More than 50 civilians were evacuated on Sunday from Mariupol's Azovstal steel works in a convoy with vehicles bearing United Nations symbols, signalling a deal had been struck to ease the ordeal of the most destructive siege in the Russia-Ukraine conflict.
The siege of Mariupol, in which Russian and Ukrainian forces have pummelled each other for nearly two months, has turned the port city into a wasteland with an unknown death toll and thousands trying to survive without water, sanitation or food, reports Reuters.
The city is under Russian control but some fighters and civilians remain holed up in the Azovstal works - a vast Soviet-era plant founded under Josef Stalin and designed with a labyrinth of bunkers and tunnels to withstand attack.
In one of the first major signs of an evacuation deal, a group of around 40 civilians arrived on Sunday at a temporary accommodation centre after leaving the area around the Azovstal plant, a Reuters photographer said.
Reuters photographs showed the civilians arriving in the village of Bezimenne in the Russian-backed Donetsk Region, around 30 km east (20 miles) of Mariupol, with Ukrainian number plates in a convoy with Russian forces and vehicles with United Nations symbols.
Later, another group, numbering around 14 people, arrived at the accommodation centre, the Reuters photographer said.
UN Secretary General Antonio Guterres said after meeting Ukrainian President Volodymyr Zelenskiy in Kyiv on Thursday that intense discussions were under way to enable the evacuation of Azovstal.
A United Nations spokesman said he was unable to comment immediately.

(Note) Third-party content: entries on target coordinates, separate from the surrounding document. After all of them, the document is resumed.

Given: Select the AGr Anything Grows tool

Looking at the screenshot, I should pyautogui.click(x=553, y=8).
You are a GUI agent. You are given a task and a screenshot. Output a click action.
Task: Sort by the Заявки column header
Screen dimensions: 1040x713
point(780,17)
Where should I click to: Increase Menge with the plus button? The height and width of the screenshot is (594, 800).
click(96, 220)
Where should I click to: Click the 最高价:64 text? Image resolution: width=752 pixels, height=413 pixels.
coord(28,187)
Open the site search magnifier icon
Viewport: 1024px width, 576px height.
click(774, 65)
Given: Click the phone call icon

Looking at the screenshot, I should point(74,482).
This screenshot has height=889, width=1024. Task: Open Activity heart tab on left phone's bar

An aide to the mayor of Mariupol declared a period of silence, pending official statements about the evacuations.
Pope Francis on Sunday described the war in Ukraine as a "macabre regression of humanity" that makes him "suffer and cry", calling for humanitarian corridors to evacuate people trapped in the Mariupol steelworks.
Two groups of civilians left the residential area around the Azovstal works on Saturday, the Russian defence ministry said on Sunday.
A video released by Russia's defence ministry on Sunday showed vehicles bearing United Nations and Red Cross symbols. Reuters was unable to verify the defence ministry video.
Russian President Vladimir Putin says the "special military operation" is necessary because the United States was using Ukraine to threaten Russia and Moscow had to defend Russian-speakers against persecution.
He says Ukraine and Russia are essentially one country. Ukraine says it is fighting an imperialist land grab by Russia and that Putin's claims of genocide are nonsense.